Grozer hatte mit starken Aufschlägen, kaum zu verteidigenden Schmetterbällen, starker Blockarbeit und als lautstarker Motivator dafür gesorgt, dass die Gastgeber davonzogen und den ersten Satz für sich entschieden.

Grozer wird seine Nationalmannschaftskarriere spätestens nach den Sommerspielen beenden. Wie groß der Verlust sein wird, machte er auch in einer Schwächephase im zweiten Satz deutlich. Mit fast 128 Stundenkilometern hämmerte Grozer zwei Asse über das Netz und leitete eine Aufholjagd ein.
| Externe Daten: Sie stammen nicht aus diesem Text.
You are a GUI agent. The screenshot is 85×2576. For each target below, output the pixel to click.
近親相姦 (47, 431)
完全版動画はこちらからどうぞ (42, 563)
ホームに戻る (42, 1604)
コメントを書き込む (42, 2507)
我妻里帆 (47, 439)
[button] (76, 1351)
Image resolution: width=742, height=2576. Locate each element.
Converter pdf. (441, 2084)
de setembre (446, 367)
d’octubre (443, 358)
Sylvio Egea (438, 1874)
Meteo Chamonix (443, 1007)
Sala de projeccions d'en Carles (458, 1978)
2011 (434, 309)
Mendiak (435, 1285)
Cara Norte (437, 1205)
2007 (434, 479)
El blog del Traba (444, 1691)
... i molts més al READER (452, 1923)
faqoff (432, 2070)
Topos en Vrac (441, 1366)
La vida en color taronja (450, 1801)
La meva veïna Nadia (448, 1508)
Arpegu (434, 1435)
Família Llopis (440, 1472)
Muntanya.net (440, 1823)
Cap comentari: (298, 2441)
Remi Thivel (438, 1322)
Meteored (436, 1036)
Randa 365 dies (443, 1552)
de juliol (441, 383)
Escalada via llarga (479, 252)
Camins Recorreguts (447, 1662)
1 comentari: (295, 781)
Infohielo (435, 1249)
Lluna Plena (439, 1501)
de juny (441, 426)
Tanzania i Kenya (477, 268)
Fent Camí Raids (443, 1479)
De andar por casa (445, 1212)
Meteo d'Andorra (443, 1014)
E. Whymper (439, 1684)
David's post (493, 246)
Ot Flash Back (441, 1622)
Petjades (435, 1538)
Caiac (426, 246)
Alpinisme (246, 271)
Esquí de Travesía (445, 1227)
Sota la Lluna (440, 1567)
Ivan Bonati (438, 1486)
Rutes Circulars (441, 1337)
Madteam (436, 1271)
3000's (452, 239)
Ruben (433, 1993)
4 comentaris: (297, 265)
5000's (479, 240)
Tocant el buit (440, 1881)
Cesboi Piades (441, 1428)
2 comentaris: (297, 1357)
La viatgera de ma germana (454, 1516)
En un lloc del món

Im dritten Satz agierten beide Mannschaften weiter auf Augenhöhe, das bessere Ende hatten aber Grozer und Co. - nach der Abwehr von zwei Satzbällen verwandelten die DVV-Herren ihren ersten Matchball.

Serbien meldet sich zurück

In Gruppe B meldete sich Serbien zurück. Der Europameister, der zum Auftakt gegen Mitfavorit Frankreich mit 0:3 verloren hatte, feierte beim 3:0 (25:18, 25:18, 25:17) gegen die Niederlande einen wichtigen Erfolg. Die Franzosen patzten beim 2:3 (23:25, 25:17, 22:25, 25:19, 8:15) gegen Bulgarien ihrerseits etwas überraschend.

Die Halbfinale finden am Donnerstag statt. Das Finale um das Olympia-Ticket steigt am Freitag.